* _What the exercise asks_: Retype exactly the lines from the one with "Ο λόφος του" down to the final line of the material below, both included, and nothing more.

* _Information supplied_:
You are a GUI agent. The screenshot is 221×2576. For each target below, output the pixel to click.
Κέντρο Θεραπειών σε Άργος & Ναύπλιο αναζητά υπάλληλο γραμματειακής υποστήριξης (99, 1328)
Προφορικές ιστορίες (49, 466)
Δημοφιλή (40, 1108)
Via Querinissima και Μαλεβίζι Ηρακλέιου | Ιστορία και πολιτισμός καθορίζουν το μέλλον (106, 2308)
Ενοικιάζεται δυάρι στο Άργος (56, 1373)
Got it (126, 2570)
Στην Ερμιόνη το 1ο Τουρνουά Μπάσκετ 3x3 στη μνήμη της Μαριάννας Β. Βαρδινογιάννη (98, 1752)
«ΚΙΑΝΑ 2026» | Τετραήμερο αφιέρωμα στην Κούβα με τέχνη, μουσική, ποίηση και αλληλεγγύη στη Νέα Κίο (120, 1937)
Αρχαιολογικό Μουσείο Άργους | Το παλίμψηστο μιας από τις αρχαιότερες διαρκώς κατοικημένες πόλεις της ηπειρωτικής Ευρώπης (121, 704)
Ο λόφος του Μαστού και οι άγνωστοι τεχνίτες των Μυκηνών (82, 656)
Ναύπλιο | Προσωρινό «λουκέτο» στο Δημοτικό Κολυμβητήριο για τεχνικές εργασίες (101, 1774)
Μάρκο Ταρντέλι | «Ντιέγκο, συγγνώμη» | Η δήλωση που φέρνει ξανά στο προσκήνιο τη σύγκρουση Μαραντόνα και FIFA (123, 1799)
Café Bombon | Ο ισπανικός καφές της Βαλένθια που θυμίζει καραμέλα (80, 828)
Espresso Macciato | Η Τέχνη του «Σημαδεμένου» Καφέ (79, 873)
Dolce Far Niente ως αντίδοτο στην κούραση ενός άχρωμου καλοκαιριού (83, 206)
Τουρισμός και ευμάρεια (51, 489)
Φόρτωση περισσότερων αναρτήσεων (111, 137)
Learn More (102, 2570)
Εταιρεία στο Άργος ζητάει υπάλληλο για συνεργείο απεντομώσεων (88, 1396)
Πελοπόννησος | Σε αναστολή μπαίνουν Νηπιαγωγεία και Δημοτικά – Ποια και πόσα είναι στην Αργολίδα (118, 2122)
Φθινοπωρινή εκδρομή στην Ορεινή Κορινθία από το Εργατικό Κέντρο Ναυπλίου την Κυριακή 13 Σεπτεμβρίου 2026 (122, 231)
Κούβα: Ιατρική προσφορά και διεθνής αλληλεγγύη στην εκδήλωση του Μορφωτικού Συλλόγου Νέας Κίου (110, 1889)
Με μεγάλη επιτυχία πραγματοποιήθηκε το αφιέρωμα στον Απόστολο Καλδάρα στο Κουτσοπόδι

* _Task output_:
Ο λόφος του Μαστού και οι άγνωστοι τεχνίτες των Μυκηνών (82, 656)
Ναύπλιο | Προσωρινό «λουκέτο» στο Δημοτικό Κολυμβητήριο για τεχνικές εργασίες (101, 1774)
Μάρκο Ταρντέλι | «Ντιέγκο, συγγνώμη» | Η δήλωση που φέρνει ξανά στο προσκήνιο τη σύγκρουση Μαραντόνα και FIFA (123, 1799)
Café Bombon | Ο ισπανικός καφές της Βαλένθια που θυμίζει καραμέλα (80, 828)
Espresso Macciato | Η Τέχνη του «Σημαδεμένου» Καφέ (79, 873)
Dolce Far Niente ως αντίδοτο στην κούραση ενός άχρωμου καλοκαιριού (83, 206)
Τουρισμός και ευμάρεια (51, 489)
Φόρτωση περισσότερων αναρτήσεων (111, 137)
Learn More (102, 2570)
Εταιρεία στο Άργος ζητάει υπάλληλο για συνεργείο απεντομώσεων (88, 1396)
Πελοπόννησος | Σε αναστολή μπαίνουν Νηπιαγωγεία και Δημοτικά – Ποια και πόσα είναι στην Αργολίδα (118, 2122)
Φθινοπωρινή εκδρομή στην Ορεινή Κορινθία από το Εργατικό Κέντρο Ναυπλίου την Κυριακή 13 Σεπτεμβρίου 2026 (122, 231)
Κούβα: Ιατρική προσφορά και διεθνής αλληλεγγύη στην εκδήλωση του Μορφωτικού Συλλόγου Νέας Κίου (110, 1889)
Με μεγάλη επιτυχία πραγματοποιήθηκε το αφιέρωμα στον Απόστολο Καλδάρα στο Κουτσοπόδι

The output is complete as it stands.